Lesson learnt from Baton Rouge
The MAIB investigation has revealed that the death of a crew member was preventable, so what urgent measures can be taken to prevent future incidents?
Baton Rouge Image courtesy of Burgess
The tragic death of a chief engineer aboard the Isle of Man-flagged Baton Rouge has highlighted critical safety lapses in enclosed space procedures and electrical maintenance protocols, according to the UK Marine Accident Investigation Branch (MAIB).
MAIB, investigating the incident on behalf of the ship’s Registry, has published its findings. They reveal systemic failures in risk assessment and safety management that contributed to the fatal accident. This tragedy was preventable, so what urgent measures can be taken to prevent future incidents?

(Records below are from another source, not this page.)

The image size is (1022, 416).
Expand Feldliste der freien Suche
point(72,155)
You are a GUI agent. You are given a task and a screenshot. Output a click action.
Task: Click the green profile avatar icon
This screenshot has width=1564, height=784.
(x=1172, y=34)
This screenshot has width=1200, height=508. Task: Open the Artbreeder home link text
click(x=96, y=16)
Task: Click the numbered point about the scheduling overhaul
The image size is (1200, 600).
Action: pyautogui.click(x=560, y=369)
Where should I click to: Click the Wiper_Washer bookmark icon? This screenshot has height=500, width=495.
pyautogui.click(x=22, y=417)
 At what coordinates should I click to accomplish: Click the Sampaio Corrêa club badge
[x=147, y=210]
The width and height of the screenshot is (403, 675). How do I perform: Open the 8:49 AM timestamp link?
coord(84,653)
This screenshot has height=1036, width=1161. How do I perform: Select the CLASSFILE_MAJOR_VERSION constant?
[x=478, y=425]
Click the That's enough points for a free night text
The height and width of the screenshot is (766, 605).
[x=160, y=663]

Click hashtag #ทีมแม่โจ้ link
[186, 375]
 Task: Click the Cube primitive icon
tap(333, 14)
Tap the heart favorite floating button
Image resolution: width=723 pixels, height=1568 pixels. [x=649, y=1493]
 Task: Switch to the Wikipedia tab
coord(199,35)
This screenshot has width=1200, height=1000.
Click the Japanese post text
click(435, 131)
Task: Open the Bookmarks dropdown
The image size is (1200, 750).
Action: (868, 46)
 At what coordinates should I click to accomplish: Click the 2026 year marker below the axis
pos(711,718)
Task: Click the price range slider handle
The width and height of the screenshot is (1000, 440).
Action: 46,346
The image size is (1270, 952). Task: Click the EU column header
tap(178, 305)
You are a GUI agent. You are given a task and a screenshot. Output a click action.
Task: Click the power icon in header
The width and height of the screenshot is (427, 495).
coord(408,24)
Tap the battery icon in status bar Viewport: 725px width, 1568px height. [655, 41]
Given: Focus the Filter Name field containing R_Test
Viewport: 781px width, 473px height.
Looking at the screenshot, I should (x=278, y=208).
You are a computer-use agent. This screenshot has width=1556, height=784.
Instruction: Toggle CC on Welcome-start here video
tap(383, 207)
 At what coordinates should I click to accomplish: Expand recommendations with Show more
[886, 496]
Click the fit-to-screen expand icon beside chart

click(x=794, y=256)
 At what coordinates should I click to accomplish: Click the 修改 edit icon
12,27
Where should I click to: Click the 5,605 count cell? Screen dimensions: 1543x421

On 23 February 2024, the chief engineer was electrocuted while replacing a damper actuator in the yacht’s engine room ventilation system. He had not isolated the 230V electrical circuit or obtained a permit to work (PTW) for the task.
Working alone in high temperatures (50-55°C) within the vessel’s ventilation overpressure duct compartment, the chief engineer suffered a fatal cardiac arrest when he came into contact with live electrical conductors.
The report points to a series of safety procedure failures, the most critical being the decision to work on a live circuit, which should have been undertaken only with appropriate safeguards. The absence of a permit to work also indicates that there was no formal assessment or structured safety measures to mitigate the dangers.
The compartment itself met industry definitions of an enclosed space due to its limited access and high temperatures, but the yacht’s Safety Management System did not classify it appropriately and the safety procedures for the enclosed space were not adhered to. Without a proper rescue plan in place, the crew then struggled to extract the chief engineer, delaying emergency response efforts.
In response to the findings, MAIB advises that electrical work should always be approached with extreme caution and that circuits must be isolated before maintenance begins. If working on live equipment is unavoidable, it must be done with extreme care, using protective equipment and under extra supervision.
Enforcing permit-to-work systems is another fundamental measure, ensuring that tasks are properly assessed before work begins. The definition of enclosed spaces must also be fully understood by all parties and correctly applied, with high-risk areas treated as such and entry procedures followed to the letter.
Burgess, the yacht’s management company, has revised its safety procedures since the accident. This includes aligning enclosed space definitions with industry best practices, strengthening permit-to-work requirements and implementing additional safety training for crew members.
Fleet-wide guidance has also been issued to reinforce risk management and emergency preparedness. The MAIB has not issued formal recommendations, as these actions have already been taken, but the report serves as a clear reminder to the wider industry of the importance of safety on board, as complacency, even in routine tasks, can have fatal consequences.